They have been doing this for several years, and last week, I joined them on the eve of the Hebrew month of Kislev, Rosh Chodesh.

I have written about the “Sivuv” in the past as reporter for the Jewish Telegraph Agency, the Jerusalem Post and Arutz Sheva, but this time I am writing it as my own personal experience.

Before the march begins, the organizers brief the crowd on behavior: Follow orders, don’t start up with the police or Arabs and keep all of the senses focused on prayer and the place where the Holy Temples once existed.

The march winds thorough the Muslim and Armenian Quarters under heavy police guard to make sure the Arabs don’t cause any trouble. This past week, there were about 100 police officers, one for every 10 worshippers, and almost ever policeman toted a machine gun.

The prayers are said with strict separation between men and women, and girls hold up a banner the width of the streets in the Old City, with “men” written in Hebrew on side and “women” written on the other side to ensure modesty during singing and dancing.

Young girls and young men, many of them with earlocks half-way down to their belly buttons, their shoulders, wave purple flags of the Temple Mount. There were a handful of the over 60 crowd, like myself, and several Haredim. Other than that, the average age was less than 20.

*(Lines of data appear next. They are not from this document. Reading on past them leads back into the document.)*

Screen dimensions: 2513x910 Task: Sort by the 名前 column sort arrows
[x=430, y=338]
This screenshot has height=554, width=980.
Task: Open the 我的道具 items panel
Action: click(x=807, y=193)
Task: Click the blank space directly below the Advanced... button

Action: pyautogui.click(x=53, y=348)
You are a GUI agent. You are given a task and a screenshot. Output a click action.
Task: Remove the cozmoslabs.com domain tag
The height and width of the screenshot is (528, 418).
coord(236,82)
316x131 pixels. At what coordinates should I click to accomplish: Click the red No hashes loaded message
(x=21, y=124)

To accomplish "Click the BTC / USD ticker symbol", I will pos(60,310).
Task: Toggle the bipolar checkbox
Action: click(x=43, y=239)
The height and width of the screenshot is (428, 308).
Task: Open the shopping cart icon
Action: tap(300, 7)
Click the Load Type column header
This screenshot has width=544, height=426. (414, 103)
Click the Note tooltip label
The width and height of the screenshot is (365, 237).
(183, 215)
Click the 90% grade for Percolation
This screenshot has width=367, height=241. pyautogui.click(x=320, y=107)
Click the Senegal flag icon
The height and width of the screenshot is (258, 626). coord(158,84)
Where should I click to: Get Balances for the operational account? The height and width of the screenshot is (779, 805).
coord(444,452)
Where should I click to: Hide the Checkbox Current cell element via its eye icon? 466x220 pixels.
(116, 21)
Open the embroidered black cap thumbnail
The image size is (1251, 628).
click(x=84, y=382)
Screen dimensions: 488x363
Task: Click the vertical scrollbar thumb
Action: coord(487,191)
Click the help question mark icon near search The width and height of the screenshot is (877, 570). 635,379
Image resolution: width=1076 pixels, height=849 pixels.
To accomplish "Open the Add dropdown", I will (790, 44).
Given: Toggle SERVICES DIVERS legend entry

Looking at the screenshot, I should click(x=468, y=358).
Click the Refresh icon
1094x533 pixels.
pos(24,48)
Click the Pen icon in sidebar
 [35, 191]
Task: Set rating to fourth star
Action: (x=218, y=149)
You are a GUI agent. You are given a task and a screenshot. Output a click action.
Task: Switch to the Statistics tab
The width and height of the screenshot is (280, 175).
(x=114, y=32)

At each of the old gates, the crowd stops and sings a Psalm. The young men break out in dance, and the loudspeakers that are on a trolley that follows the crowd and separate the men from the women, blares out a Psalm, “Our feet shall stand within thy gates, Jerusalem.”

As I walked back from one gate with the men, it was the girls’ turn to approach the gate and pray. I saw one woman – yes I did look at a woman other than my wife – stopping for several minutes as several hundred others walked past to get near the gate and pray. She covered her face with her hands and moved her head from side to side and in quick motion, totally intense in her thoughts.

What happened? Did she lose a boyfriend? Was a relative sick? More likely, she was totally wrapped up in absolute goodness on a spiritual path.

I began to cry.

I was there once upon a time, when I made aliyah on my first visit to Israel in 1983, at the age of 39. Everything in Israel was good – even the Knesset, where I marveled at a picture or tapestry of King David and realized how everything in this Land of the Jews is connected to Judaism. It simply depends with what eye you are looking and what objective you have in mind.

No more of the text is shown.